→ **Objective**: Give the stretch of the records from the start through the line containing "click(157, 457)" as a numbered list, leaving out blank lines.
[Begin Records shown]
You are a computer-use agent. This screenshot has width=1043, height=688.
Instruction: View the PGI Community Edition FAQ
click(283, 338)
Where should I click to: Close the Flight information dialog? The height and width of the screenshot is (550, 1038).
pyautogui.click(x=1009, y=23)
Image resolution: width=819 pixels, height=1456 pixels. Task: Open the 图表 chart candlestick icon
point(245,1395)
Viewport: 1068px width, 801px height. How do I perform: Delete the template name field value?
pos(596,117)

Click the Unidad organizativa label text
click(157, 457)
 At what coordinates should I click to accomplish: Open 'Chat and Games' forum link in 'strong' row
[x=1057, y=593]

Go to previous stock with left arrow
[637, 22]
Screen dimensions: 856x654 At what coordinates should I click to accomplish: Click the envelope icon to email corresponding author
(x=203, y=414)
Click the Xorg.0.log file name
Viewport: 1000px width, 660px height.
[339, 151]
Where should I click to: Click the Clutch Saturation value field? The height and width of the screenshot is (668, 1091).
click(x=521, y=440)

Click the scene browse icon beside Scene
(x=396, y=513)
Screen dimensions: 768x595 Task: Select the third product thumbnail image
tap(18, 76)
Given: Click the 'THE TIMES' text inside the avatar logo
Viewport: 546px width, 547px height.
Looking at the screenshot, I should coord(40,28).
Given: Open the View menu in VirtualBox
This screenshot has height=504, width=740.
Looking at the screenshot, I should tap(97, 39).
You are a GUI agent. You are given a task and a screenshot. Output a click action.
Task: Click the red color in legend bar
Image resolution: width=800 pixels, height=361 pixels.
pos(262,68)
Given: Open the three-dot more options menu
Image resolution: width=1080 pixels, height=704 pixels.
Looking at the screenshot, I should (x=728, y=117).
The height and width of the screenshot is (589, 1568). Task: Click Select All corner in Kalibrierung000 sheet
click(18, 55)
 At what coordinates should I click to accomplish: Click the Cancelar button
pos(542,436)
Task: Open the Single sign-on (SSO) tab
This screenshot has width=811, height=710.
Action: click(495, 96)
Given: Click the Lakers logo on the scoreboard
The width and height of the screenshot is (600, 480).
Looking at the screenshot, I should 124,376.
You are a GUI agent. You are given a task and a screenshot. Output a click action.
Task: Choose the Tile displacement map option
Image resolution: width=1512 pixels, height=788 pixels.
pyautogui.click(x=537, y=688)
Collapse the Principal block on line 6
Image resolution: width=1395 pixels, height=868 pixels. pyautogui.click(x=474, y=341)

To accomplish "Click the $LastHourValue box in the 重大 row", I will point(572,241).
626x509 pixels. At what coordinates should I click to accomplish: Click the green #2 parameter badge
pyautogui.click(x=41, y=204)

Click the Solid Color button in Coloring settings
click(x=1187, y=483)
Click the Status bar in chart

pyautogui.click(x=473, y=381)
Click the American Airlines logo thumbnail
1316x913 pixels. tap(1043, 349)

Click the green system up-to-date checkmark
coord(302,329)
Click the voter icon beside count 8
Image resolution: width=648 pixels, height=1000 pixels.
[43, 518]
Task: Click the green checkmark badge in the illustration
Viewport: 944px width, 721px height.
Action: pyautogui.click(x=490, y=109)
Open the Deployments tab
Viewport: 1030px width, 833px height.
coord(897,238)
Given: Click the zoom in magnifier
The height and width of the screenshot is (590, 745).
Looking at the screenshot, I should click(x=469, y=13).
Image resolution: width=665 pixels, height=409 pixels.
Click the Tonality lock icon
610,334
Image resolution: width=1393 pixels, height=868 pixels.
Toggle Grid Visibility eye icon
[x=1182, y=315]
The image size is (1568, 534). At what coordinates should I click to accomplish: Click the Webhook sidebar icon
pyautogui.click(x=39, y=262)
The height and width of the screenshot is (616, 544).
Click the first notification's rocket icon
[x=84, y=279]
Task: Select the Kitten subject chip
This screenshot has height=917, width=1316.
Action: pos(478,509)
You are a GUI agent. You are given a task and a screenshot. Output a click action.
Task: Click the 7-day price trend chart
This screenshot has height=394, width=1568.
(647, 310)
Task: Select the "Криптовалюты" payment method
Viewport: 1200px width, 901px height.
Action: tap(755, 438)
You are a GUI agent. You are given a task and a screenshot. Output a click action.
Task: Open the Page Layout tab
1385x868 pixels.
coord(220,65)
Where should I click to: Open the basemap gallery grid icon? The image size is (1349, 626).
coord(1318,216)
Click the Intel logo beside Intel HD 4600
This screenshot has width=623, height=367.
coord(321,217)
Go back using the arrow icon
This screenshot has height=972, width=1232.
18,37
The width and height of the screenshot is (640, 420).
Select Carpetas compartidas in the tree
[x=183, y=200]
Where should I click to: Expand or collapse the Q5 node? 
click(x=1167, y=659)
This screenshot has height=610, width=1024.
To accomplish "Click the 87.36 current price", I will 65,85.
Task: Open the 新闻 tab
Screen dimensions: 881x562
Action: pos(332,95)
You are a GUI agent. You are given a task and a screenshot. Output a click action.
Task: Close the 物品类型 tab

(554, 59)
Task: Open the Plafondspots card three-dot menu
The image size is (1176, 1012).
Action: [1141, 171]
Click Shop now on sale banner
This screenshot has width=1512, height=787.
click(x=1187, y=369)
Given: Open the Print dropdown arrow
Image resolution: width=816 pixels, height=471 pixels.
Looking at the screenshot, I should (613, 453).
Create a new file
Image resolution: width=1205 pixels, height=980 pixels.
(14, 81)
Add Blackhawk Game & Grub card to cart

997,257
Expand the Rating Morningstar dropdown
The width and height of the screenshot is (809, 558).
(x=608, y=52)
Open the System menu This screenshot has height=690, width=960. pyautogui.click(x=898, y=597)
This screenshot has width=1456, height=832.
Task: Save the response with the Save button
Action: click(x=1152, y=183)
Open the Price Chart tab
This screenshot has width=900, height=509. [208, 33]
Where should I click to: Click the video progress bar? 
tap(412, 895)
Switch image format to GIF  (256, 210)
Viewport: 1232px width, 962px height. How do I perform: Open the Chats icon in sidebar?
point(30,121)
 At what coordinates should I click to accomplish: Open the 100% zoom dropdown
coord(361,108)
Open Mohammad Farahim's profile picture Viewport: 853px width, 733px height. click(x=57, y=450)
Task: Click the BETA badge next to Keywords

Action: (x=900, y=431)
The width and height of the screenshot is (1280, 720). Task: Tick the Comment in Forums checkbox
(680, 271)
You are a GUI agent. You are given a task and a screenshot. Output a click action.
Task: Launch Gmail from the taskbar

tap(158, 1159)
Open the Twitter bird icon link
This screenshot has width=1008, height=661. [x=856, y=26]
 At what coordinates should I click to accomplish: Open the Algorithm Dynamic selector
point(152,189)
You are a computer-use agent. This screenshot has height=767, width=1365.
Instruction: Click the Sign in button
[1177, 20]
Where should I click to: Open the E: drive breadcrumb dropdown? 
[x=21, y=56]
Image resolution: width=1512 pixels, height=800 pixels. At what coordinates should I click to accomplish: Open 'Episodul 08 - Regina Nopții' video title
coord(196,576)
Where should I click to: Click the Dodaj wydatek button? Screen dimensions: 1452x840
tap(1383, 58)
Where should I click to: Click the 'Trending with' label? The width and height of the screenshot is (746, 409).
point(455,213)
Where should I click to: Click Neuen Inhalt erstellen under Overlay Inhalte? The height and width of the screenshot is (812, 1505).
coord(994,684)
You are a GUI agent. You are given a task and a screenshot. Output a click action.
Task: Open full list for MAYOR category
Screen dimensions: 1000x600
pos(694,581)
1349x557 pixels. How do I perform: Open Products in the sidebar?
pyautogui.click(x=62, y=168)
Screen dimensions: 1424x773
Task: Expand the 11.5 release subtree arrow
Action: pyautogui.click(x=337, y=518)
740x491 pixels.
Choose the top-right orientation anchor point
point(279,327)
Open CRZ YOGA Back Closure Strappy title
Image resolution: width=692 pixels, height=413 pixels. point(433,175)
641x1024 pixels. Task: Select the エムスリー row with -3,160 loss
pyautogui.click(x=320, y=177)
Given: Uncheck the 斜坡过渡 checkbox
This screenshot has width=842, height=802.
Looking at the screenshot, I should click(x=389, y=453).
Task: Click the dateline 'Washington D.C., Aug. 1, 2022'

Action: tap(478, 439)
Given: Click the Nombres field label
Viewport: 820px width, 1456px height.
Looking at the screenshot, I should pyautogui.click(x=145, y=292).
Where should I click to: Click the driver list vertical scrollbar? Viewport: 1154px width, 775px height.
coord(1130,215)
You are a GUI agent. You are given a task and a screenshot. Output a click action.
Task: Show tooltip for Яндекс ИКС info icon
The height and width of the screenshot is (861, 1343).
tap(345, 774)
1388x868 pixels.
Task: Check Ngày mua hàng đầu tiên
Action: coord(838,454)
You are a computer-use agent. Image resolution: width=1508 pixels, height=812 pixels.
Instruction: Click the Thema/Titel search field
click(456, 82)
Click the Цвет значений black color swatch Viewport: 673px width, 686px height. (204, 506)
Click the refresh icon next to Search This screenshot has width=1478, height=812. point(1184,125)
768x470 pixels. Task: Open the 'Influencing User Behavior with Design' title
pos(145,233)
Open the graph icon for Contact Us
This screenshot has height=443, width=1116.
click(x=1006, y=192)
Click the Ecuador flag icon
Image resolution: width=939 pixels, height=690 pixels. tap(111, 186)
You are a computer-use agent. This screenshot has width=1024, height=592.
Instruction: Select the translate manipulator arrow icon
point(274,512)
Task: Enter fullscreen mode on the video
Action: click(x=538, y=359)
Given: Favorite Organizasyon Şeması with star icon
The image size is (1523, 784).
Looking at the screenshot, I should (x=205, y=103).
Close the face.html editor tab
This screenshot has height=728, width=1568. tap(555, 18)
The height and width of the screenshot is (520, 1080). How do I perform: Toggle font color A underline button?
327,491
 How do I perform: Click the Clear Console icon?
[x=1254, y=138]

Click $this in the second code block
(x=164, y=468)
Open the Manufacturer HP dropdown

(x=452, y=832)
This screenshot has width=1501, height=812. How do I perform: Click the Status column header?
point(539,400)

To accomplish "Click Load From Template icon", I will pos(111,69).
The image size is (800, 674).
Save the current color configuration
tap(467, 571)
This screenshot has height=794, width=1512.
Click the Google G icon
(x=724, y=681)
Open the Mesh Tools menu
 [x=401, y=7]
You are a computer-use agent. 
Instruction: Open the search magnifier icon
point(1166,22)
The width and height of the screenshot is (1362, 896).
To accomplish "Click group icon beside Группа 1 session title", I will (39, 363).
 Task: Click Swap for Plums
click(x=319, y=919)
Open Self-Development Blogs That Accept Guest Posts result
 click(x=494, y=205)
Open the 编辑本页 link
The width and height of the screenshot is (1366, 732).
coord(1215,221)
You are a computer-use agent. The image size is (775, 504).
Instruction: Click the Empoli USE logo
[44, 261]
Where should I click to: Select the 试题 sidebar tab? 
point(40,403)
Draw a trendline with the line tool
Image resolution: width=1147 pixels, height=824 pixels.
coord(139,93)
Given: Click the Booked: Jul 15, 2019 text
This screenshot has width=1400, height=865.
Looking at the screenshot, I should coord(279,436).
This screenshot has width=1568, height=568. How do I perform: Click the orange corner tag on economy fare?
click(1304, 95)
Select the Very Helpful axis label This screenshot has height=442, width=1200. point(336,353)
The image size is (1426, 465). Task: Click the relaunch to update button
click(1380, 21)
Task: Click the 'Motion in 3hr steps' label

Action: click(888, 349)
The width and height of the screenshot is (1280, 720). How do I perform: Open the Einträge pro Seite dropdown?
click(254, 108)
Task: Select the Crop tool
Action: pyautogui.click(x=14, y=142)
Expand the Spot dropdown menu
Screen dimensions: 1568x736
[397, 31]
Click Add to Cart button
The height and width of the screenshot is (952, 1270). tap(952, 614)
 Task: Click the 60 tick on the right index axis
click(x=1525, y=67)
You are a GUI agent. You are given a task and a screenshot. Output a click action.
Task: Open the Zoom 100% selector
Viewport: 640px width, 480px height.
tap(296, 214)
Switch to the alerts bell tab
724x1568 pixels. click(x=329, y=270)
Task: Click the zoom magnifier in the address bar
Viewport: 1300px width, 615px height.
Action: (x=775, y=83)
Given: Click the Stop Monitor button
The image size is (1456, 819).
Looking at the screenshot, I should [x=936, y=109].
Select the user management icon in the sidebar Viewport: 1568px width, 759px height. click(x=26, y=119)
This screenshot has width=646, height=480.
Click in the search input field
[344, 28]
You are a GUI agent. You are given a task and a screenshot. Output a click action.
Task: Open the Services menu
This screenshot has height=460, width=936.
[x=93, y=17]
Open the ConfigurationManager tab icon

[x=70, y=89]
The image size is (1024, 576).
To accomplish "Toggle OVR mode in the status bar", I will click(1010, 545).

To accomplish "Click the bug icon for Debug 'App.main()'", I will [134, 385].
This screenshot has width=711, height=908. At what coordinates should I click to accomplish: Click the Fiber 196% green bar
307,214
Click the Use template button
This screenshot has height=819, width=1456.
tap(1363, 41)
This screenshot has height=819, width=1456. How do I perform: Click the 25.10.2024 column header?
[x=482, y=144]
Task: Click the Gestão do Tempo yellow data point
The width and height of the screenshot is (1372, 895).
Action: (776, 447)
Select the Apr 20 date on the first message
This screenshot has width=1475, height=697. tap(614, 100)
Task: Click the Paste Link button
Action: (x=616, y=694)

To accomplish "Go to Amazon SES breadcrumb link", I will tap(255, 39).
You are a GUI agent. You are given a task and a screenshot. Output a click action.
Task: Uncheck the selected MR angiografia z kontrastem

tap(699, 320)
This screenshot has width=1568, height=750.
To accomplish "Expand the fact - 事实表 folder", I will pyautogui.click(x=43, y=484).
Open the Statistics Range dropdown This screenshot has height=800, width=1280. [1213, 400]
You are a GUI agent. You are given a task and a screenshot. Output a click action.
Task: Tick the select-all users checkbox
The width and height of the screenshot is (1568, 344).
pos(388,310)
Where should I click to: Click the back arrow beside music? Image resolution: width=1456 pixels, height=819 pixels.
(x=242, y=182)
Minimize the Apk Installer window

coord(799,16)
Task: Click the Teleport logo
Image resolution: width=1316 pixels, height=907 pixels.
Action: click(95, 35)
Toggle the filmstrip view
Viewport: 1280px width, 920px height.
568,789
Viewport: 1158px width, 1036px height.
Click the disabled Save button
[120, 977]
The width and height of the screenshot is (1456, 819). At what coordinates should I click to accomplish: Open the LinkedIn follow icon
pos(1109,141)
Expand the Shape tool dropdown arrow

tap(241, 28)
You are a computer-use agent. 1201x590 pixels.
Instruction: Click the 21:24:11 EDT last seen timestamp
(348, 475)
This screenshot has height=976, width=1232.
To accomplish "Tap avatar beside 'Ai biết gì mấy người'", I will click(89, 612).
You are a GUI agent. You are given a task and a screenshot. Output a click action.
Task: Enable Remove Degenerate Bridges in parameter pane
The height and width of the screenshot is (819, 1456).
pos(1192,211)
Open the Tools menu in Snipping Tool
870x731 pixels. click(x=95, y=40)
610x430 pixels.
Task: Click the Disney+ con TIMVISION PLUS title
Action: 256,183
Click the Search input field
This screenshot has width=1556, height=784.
[End Records shown]
→ **Reply**:
1. You are a computer-use agent. This screenshot has width=1043, height=688.
2. Instruction: View the PGI Community Edition FAQ
3. click(283, 338)
4. Where should I click to: Close the Flight information dialog? The height and width of the screenshot is (550, 1038).
5. pyautogui.click(x=1009, y=23)
6. Image resolution: width=819 pixels, height=1456 pixels. Task: Open the 图表 chart candlestick icon
7. point(245,1395)
8. Viewport: 1068px width, 801px height. How do I perform: Delete the template name field value?
9. pos(596,117)
10. Click the Unidad organizativa label text
11. click(157, 457)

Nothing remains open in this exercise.